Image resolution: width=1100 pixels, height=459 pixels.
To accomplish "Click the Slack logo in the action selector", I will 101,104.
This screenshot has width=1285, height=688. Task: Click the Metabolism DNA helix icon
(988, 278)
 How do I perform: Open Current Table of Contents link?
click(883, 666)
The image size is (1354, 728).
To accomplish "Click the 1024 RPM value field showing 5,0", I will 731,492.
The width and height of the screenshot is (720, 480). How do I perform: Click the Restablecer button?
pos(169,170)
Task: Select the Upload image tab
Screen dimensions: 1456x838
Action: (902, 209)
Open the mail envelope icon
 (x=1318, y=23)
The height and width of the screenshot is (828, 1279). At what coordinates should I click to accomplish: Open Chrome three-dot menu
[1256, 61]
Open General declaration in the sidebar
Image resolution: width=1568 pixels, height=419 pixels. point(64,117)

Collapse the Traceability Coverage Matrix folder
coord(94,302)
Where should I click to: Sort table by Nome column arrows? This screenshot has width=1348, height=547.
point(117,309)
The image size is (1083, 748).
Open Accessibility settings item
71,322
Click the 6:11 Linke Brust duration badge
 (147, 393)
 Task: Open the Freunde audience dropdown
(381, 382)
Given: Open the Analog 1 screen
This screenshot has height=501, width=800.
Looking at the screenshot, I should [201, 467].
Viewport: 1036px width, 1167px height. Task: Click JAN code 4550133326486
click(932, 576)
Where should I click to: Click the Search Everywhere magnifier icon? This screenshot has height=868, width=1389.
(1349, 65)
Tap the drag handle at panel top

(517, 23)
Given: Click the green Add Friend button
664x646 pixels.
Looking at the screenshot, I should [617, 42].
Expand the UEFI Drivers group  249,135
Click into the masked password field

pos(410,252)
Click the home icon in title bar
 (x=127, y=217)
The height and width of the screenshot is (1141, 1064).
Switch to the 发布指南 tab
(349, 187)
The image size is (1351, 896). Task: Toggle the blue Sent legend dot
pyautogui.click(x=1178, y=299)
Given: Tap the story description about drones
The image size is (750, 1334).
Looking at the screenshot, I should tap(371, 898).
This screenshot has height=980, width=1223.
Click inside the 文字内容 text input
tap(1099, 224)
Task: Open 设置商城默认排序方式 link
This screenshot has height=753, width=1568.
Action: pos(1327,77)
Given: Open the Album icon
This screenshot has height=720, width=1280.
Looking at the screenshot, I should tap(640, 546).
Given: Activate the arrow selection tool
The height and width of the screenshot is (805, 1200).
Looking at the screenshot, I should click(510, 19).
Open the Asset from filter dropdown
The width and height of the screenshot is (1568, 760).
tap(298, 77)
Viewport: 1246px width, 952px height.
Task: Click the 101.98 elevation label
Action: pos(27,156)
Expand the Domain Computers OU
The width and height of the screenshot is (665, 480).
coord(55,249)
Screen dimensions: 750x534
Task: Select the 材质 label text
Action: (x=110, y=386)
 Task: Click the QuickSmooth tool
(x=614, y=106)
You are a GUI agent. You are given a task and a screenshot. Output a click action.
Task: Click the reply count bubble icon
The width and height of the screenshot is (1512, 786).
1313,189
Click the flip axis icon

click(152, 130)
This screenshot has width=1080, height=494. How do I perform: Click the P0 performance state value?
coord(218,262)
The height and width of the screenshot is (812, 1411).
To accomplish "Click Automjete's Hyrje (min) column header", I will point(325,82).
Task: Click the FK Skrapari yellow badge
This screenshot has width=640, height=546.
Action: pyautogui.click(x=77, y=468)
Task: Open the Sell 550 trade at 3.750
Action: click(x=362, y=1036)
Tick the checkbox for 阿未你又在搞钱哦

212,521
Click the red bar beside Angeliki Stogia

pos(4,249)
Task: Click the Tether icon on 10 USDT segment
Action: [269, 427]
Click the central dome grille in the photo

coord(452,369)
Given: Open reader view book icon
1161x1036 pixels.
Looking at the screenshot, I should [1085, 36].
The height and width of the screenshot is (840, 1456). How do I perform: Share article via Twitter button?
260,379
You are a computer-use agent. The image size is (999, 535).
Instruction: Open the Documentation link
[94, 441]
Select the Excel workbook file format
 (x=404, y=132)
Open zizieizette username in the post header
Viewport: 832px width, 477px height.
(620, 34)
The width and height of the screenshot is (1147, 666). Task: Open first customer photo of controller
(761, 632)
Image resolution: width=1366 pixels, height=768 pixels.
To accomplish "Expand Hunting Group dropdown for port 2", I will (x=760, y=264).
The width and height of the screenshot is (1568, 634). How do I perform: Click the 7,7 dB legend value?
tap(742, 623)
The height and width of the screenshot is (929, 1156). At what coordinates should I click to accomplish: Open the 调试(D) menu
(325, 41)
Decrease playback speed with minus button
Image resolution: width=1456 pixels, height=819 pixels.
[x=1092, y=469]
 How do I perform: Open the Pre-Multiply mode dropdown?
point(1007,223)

++++++++++++++++++++

• **What this task involves**: Update the records above by replacing every occurrence of "How do I perform" with "How can I do", and leave everything else unchanged.

• **Right answer**:
Image resolution: width=1100 pixels, height=459 pixels.
To accomplish "Click the Slack logo in the action selector", I will 101,104.
This screenshot has width=1285, height=688. Task: Click the Metabolism DNA helix icon
(988, 278)
 How can I do: Open Current Table of Contents link?
click(883, 666)
The image size is (1354, 728).
To accomplish "Click the 1024 RPM value field showing 5,0", I will 731,492.
The width and height of the screenshot is (720, 480). How can I do: Click the Restablecer button?
pos(169,170)
Task: Select the Upload image tab
Screen dimensions: 1456x838
Action: (902, 209)
Open the mail envelope icon
 (x=1318, y=23)
The height and width of the screenshot is (828, 1279). At what coordinates should I click to accomplish: Open Chrome three-dot menu
[1256, 61]
Open General declaration in the sidebar
Image resolution: width=1568 pixels, height=419 pixels. point(64,117)

Collapse the Traceability Coverage Matrix folder
coord(94,302)
Where should I click to: Sort table by Nome column arrows? This screenshot has width=1348, height=547.
point(117,309)
The image size is (1083, 748).
Open Accessibility settings item
71,322
Click the 6:11 Linke Brust duration badge
 (147, 393)
 Task: Open the Freunde audience dropdown
(381, 382)
Given: Open the Analog 1 screen
This screenshot has height=501, width=800.
Looking at the screenshot, I should [201, 467].
Viewport: 1036px width, 1167px height. Task: Click JAN code 4550133326486
click(932, 576)
Where should I click to: Click the Search Everywhere magnifier icon? This screenshot has height=868, width=1389.
(1349, 65)
Tap the drag handle at panel top

(517, 23)
Given: Click the green Add Friend button
664x646 pixels.
Looking at the screenshot, I should [617, 42].
Expand the UEFI Drivers group  249,135
Click into the masked password field

pos(410,252)
Click the home icon in title bar
 (x=127, y=217)
The height and width of the screenshot is (1141, 1064).
Switch to the 发布指南 tab
(349, 187)
The image size is (1351, 896). Task: Toggle the blue Sent legend dot
pyautogui.click(x=1178, y=299)
Given: Tap the story description about drones
The image size is (750, 1334).
Looking at the screenshot, I should tap(371, 898).
This screenshot has height=980, width=1223.
Click inside the 文字内容 text input
tap(1099, 224)
Task: Open 设置商城默认排序方式 link
This screenshot has height=753, width=1568.
Action: pos(1327,77)
Given: Open the Album icon
This screenshot has height=720, width=1280.
Looking at the screenshot, I should tap(640, 546).
Given: Activate the arrow selection tool
The height and width of the screenshot is (805, 1200).
Looking at the screenshot, I should click(510, 19).
Open the Asset from filter dropdown
The width and height of the screenshot is (1568, 760).
tap(298, 77)
Viewport: 1246px width, 952px height.
Task: Click the 101.98 elevation label
Action: pos(27,156)
Expand the Domain Computers OU
The width and height of the screenshot is (665, 480).
coord(55,249)
Screen dimensions: 750x534
Task: Select the 材质 label text
Action: (x=110, y=386)
 Task: Click the QuickSmooth tool
(x=614, y=106)
You are a GUI agent. You are given a task and a screenshot. Output a click action.
Task: Click the reply count bubble icon
The width and height of the screenshot is (1512, 786).
1313,189
Click the flip axis icon

click(152, 130)
This screenshot has width=1080, height=494. How can I do: Click the P0 performance state value?
coord(218,262)
The height and width of the screenshot is (812, 1411).
To accomplish "Click Automjete's Hyrje (min) column header", I will point(325,82).
Task: Click the FK Skrapari yellow badge
This screenshot has width=640, height=546.
Action: pyautogui.click(x=77, y=468)
Task: Open the Sell 550 trade at 3.750
Action: click(x=362, y=1036)
Tick the checkbox for 阿未你又在搞钱哦

212,521
Click the red bar beside Angeliki Stogia

pos(4,249)
Task: Click the Tether icon on 10 USDT segment
Action: [269, 427]
Click the central dome grille in the photo

coord(452,369)
Given: Open reader view book icon
1161x1036 pixels.
Looking at the screenshot, I should [1085, 36].
The height and width of the screenshot is (840, 1456). How can I do: Share article via Twitter button?
260,379
You are a computer-use agent. The image size is (999, 535).
Instruction: Open the Documentation link
[94, 441]
Select the Excel workbook file format
 (x=404, y=132)
Open zizieizette username in the post header
Viewport: 832px width, 477px height.
(620, 34)
The width and height of the screenshot is (1147, 666). Task: Open first customer photo of controller
(761, 632)
Image resolution: width=1366 pixels, height=768 pixels.
To accomplish "Expand Hunting Group dropdown for port 2", I will (x=760, y=264).
The width and height of the screenshot is (1568, 634). How can I do: Click the 7,7 dB legend value?
tap(742, 623)
The height and width of the screenshot is (929, 1156). At what coordinates should I click to accomplish: Open the 调试(D) menu
(325, 41)
Decrease playback speed with minus button
Image resolution: width=1456 pixels, height=819 pixels.
[x=1092, y=469]
 How can I do: Open the Pre-Multiply mode dropdown?
point(1007,223)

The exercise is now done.